Glad to hear you're on the mend. Your attitude is amazing compared to some folks who complain about every little thing about their trip. While i agree with you , that if my backyard was seen by hundreds every day, i would keep it tidy. Having said that, I do think that seeing America "in its work cloths," is one of the things i like about train travel. While i am riding along watching the scenery, i am thinking who lives there, why did they save that car or truck, how many kids swing on that tire swing, and where is that pickup pulling a horse trailer headed? Off to work, off to play, a trail ride, a 4H event, a rodeo, or rounding up cattle? What was made in that empty factory?Did the product move on this rail line? Do the neighbors gather near the rockers on that porch? So much to see, and all of it for only a few seconds. And then off to the next sight.


----------



## SarahZ (Apr 11, 2016)

I sat with a service dog (under the table) during my CZ trip. I was so excited to be seated with a dog instead of a table full of humans.  The dog's owner was friendly and answered all of my questions about traveling with a dog.

Major kudos and a slight bit of horror over your appendix story. A burst appendix killed my grandfather long before I was born. I am so glad you made it to the ER in time.


----------



## Radvlad (Apr 12, 2016)

SarahZ said:


> I sat with a service dog (under the table) during my CZ trip. I was so excited to be seated with a dog instead of a table full of humans.  The dog's owner was friendly and answered all of my questions about traveling with a dog.
> 
> Major kudos and a slight bit of horror over your appendix story. A burst appendix killed my grandfather long before I was born. I am so glad you made it to the ER in time.


SarahZ - like the new profile pic!

Yea, I was pretty lucky and I realize that. If anything, my first Amtrak trip will be unforgettable. I had no problem with the service dog.
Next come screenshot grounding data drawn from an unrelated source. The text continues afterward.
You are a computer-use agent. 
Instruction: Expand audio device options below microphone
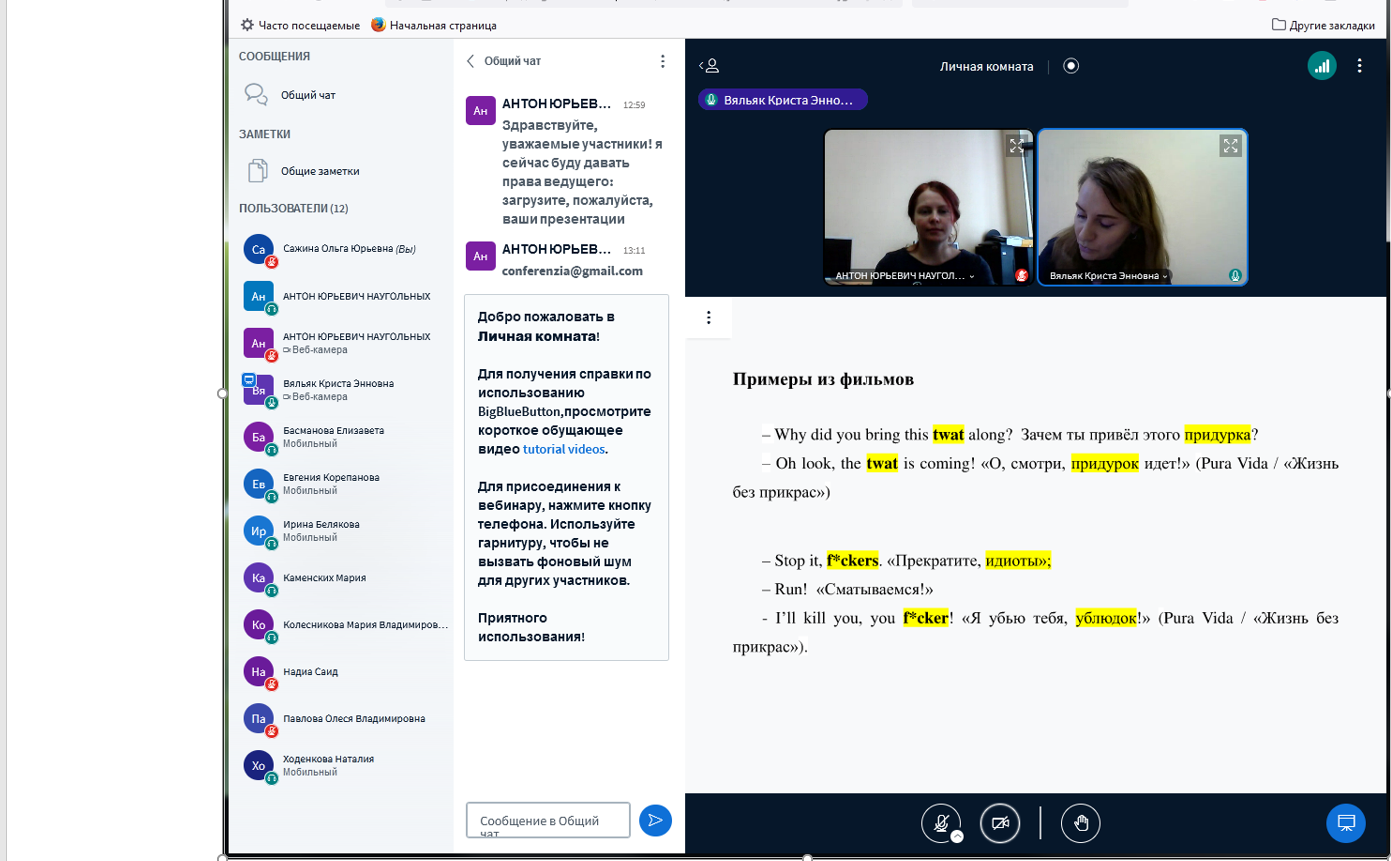[x=957, y=836]
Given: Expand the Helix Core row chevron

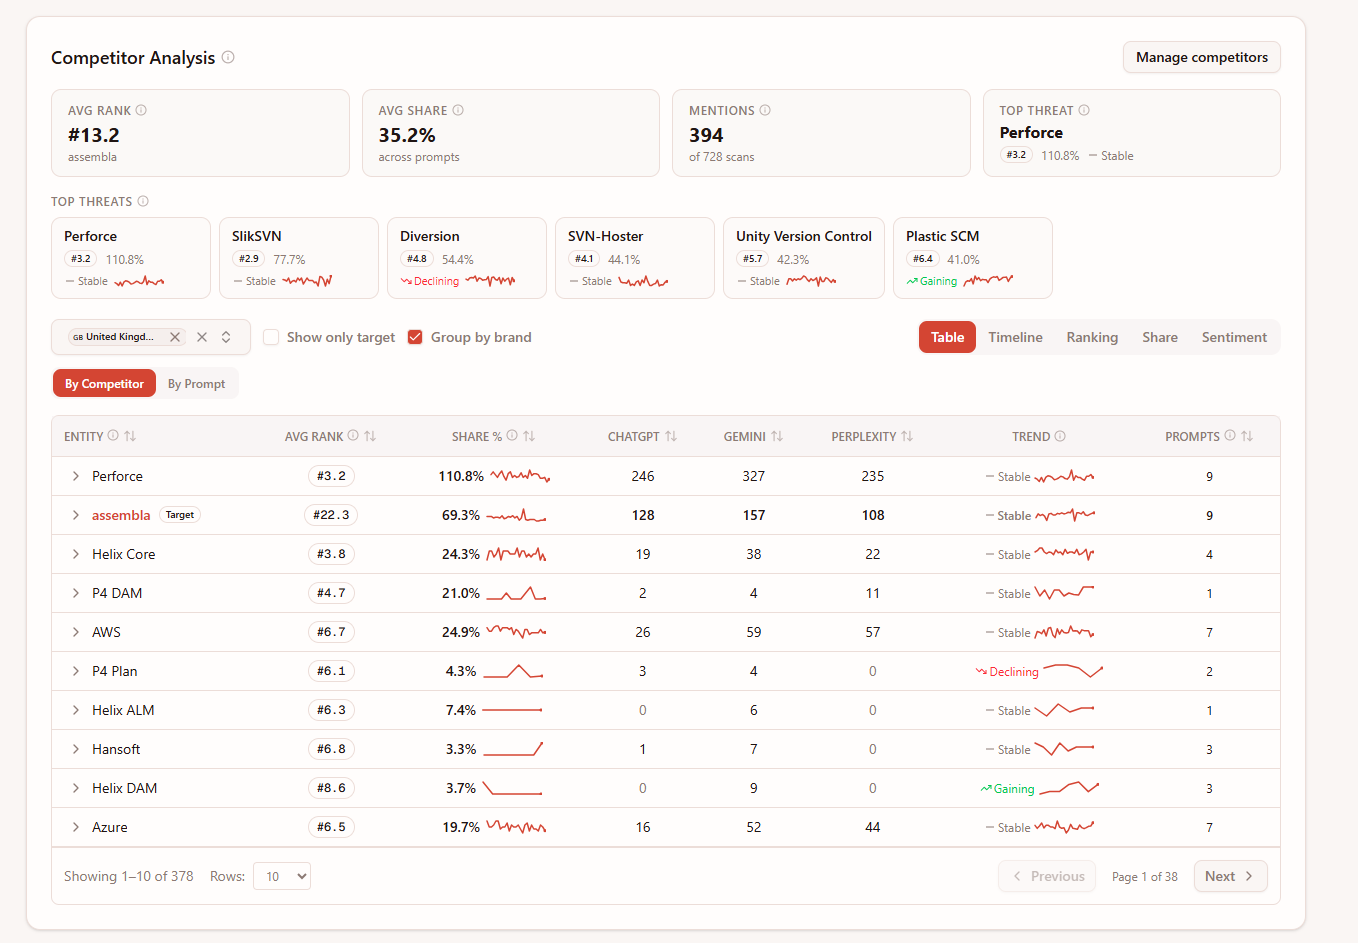Looking at the screenshot, I should (75, 554).
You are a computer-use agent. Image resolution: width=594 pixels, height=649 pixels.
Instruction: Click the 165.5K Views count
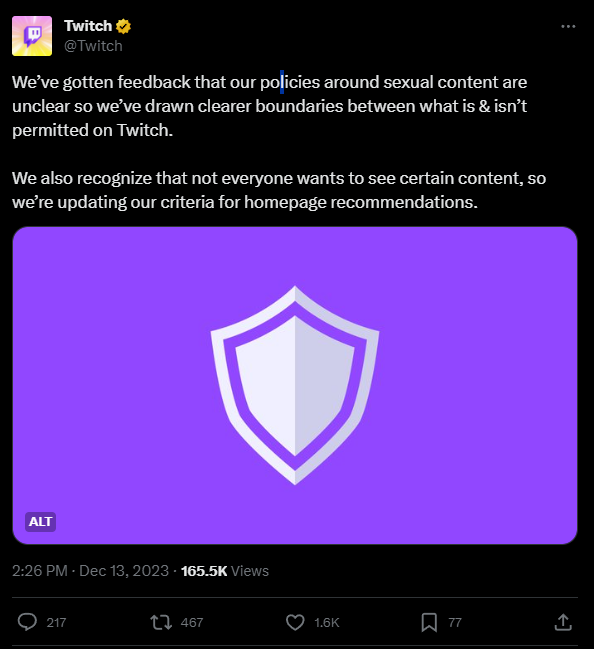pos(225,571)
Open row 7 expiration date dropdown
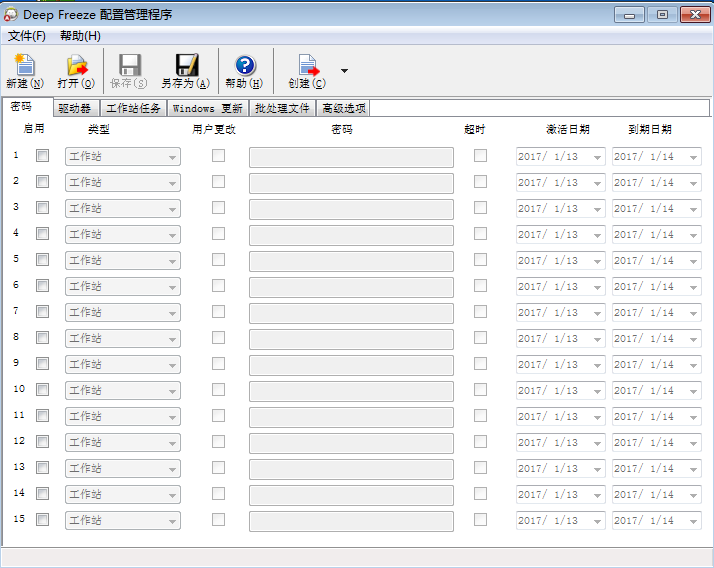 click(x=693, y=313)
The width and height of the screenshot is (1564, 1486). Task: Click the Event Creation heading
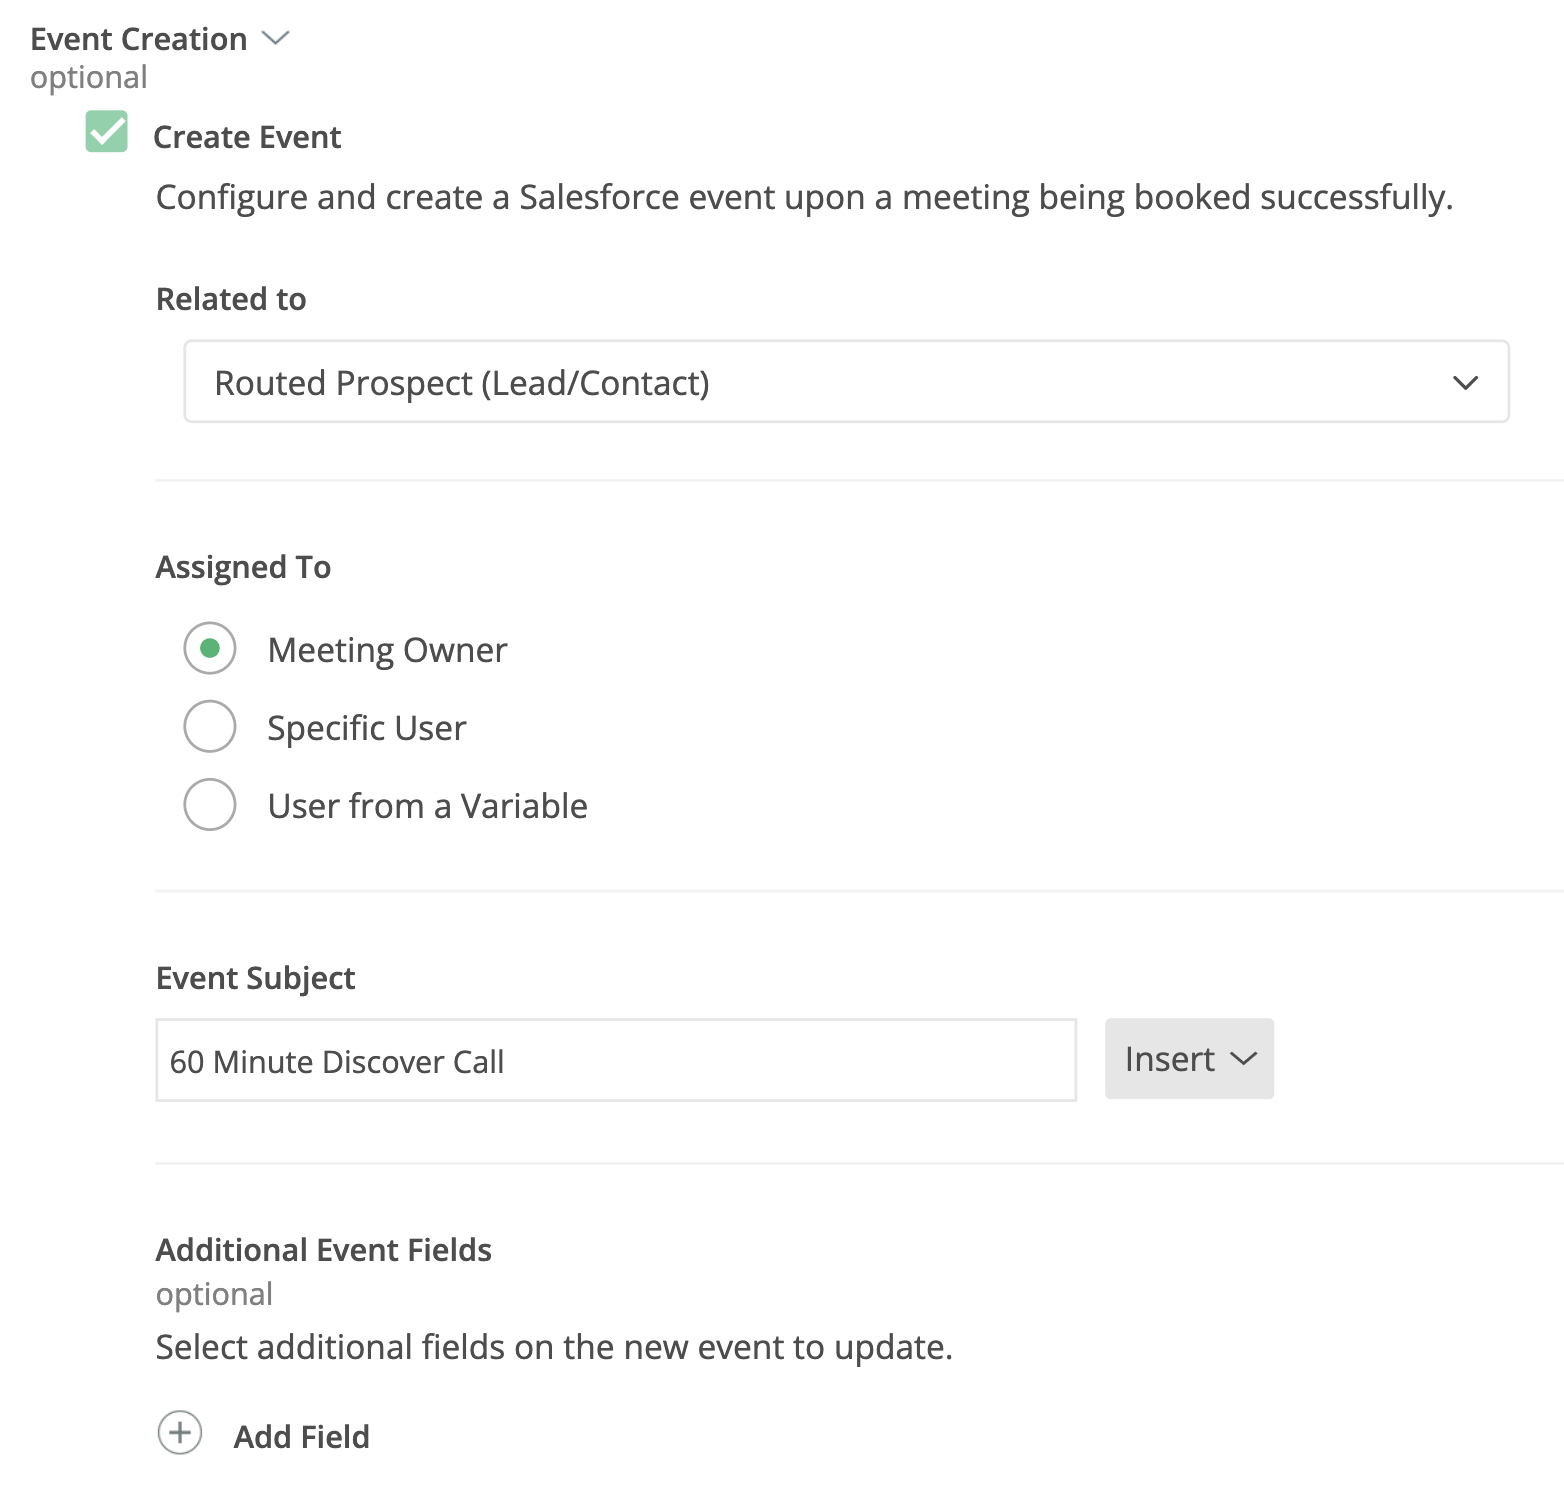139,39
She was better behaved than a lot of the humans lol. Plus it sort of reminded me of the European trains lol.

My only complaint with Amtrak is that they don't service Tulsa, but then again, it's not their fault if the ridership isn't there. I think it would be beyond ridiculous if funding to Amtrack is cut further back. After this trip, I realize that the system plays an important role in interstate transportation. Although I went with a roomette, coach fares were generally much cheaper than what the major airlines charge, and the service was ten times better. Hell, plus it's just fun and a much more relaxed travel experience.


----------



## MrEd (Apr 19, 2016)

thanks for the trip report, amazing story.


----------



## NW cannonball (May 1, 2016)

Fred Wis. said:


> Glad to hear you're on the mend. Your attitude is amazing compared to some folks who complain about every little thing about their trip. While i agree with you , that if my backyard was seen by hundreds every day, i would keep it tidy. Having said that, I do think that seeing America "in its work cloths," is one of the things i like about train travel. While i am riding along watching the scenery, i am thinking who lives there, why did they save that car or truck, how many kids swing on that tire swing, and where is that pickup pulling a horse trailer headed? Off to work, off to play, a trail ride, a 4H event, a rodeo, or rounding up cattle? What was made in that empty factory?Did the product move on this rail line? Do the neighbors gather near the rockers on that porch? So much to see, and all of it for only a few seconds. And then off to the next sight.


Agree. Best wishes to OP for speedy recovery.

About the "back yards" -- yeah, the trains, and the EB in particular, see a lot of the backsides of the USA. Good.

Also see some of the most pristine and undeveloped places, also good.

What I like on the EB, in the "boring" parts of ND and MT, is the amazing diversity of waterfowl, and sometimes mammals, like antelope and foxes and coyotes and marmots.

Years ago my daughter rode the EB in coach, talked up a deadheading conductor, who showed her most of the wildlife dens for a few hundred miles. Many.


----------



## blackpup (Jun 11, 2016)

Sorry you had such an ordeal on the way back, but glad you got through it fine. And for those neighbors that kept telling you to "shut up', real nice of you to care. I would have asked you if you were okay and if there was something I could do to help. Some people are just so uncaring.


----------



## Asher (Jun 12, 2016)

I can't imagine riding in coach with your medical condition, you sure you want to risk that situation. Glad to read things are well with you and the trip makes you anxious for another.


----------



## AmtrakBlue (Jun 12, 2016)

anumberone said:


> I can't imagine riding in coach with your medical condition, you sure you want to risk that situation. Glad to read things are well with you and the trip makes you anxious for another.


Medical condition? I imagine s/he is/will be healed from this event before traveling again.


----------